■ WORK TASK:
Print each entry word for word.

#### EXCERPTED RECORDS ####

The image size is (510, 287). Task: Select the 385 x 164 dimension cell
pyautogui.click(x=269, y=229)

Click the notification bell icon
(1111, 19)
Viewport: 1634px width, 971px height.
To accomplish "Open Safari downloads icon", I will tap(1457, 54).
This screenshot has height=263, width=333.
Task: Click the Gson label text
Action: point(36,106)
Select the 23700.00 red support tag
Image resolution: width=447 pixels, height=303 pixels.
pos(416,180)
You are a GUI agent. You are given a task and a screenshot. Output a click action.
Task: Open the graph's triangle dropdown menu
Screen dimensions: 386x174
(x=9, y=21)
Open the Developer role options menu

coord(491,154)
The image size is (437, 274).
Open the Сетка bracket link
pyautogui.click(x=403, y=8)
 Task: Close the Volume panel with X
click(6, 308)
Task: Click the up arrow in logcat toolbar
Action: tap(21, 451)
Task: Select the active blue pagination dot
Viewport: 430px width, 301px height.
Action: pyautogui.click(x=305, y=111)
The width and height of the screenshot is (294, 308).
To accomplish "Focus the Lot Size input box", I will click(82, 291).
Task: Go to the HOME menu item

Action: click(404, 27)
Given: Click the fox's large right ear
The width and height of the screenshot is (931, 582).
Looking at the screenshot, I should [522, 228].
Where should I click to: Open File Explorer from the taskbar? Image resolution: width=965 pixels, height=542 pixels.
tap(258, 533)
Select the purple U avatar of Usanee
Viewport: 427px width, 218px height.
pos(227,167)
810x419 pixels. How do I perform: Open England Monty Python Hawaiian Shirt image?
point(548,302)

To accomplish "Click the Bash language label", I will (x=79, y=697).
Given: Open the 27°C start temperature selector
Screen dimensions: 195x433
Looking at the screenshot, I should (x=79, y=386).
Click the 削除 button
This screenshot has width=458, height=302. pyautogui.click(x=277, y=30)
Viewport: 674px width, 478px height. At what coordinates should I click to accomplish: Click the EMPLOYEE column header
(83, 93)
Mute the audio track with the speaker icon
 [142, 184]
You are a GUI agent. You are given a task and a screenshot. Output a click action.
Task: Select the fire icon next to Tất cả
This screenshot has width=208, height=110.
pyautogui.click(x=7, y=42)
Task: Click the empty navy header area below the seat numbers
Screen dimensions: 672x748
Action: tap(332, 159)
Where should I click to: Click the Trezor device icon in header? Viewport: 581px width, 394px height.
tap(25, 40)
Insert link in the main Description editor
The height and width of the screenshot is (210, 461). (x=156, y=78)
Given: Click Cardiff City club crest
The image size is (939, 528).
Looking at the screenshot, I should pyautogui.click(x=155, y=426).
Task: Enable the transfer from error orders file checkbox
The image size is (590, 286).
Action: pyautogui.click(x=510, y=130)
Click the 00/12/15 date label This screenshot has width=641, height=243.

####

■ ANSWER AREA:
The image size is (510, 287). Task: Select the 385 x 164 dimension cell
pyautogui.click(x=269, y=229)

Click the notification bell icon
(1111, 19)
Viewport: 1634px width, 971px height.
To accomplish "Open Safari downloads icon", I will tap(1457, 54).
This screenshot has height=263, width=333.
Task: Click the Gson label text
Action: point(36,106)
Select the 23700.00 red support tag
Image resolution: width=447 pixels, height=303 pixels.
pos(416,180)
You are a GUI agent. You are given a task and a screenshot. Output a click action.
Task: Open the graph's triangle dropdown menu
Screen dimensions: 386x174
(x=9, y=21)
Open the Developer role options menu

coord(491,154)
The image size is (437, 274).
Open the Сетка bracket link
pyautogui.click(x=403, y=8)
 Task: Close the Volume panel with X
click(6, 308)
Task: Click the up arrow in logcat toolbar
Action: tap(21, 451)
Task: Select the active blue pagination dot
Viewport: 430px width, 301px height.
Action: pyautogui.click(x=305, y=111)
The width and height of the screenshot is (294, 308).
To accomplish "Focus the Lot Size input box", I will click(82, 291).
Task: Go to the HOME menu item

Action: click(404, 27)
Given: Click the fox's large right ear
The width and height of the screenshot is (931, 582).
Looking at the screenshot, I should [522, 228].
Where should I click to: Open File Explorer from the taskbar? Image resolution: width=965 pixels, height=542 pixels.
tap(258, 533)
Select the purple U avatar of Usanee
Viewport: 427px width, 218px height.
pos(227,167)
810x419 pixels. How do I perform: Open England Monty Python Hawaiian Shirt image?
point(548,302)

To accomplish "Click the Bash language label", I will (x=79, y=697).
Given: Open the 27°C start temperature selector
Screen dimensions: 195x433
Looking at the screenshot, I should (x=79, y=386).
Click the 削除 button
This screenshot has width=458, height=302. pyautogui.click(x=277, y=30)
Viewport: 674px width, 478px height. At what coordinates should I click to accomplish: Click the EMPLOYEE column header
(83, 93)
Mute the audio track with the speaker icon
 [142, 184]
You are a GUI agent. You are given a task and a screenshot. Output a click action.
Task: Select the fire icon next to Tất cả
This screenshot has width=208, height=110.
pyautogui.click(x=7, y=42)
Task: Click the empty navy header area below the seat numbers
Screen dimensions: 672x748
Action: tap(332, 159)
Where should I click to: Click the Trezor device icon in header? Viewport: 581px width, 394px height.
tap(25, 40)
Insert link in the main Description editor
The height and width of the screenshot is (210, 461). (x=156, y=78)
Given: Click Cardiff City club crest
The image size is (939, 528).
Looking at the screenshot, I should pyautogui.click(x=155, y=426).
Task: Enable the transfer from error orders file checkbox
The image size is (590, 286).
Action: pyautogui.click(x=510, y=130)
Click the 00/12/15 date label This screenshot has width=641, height=243.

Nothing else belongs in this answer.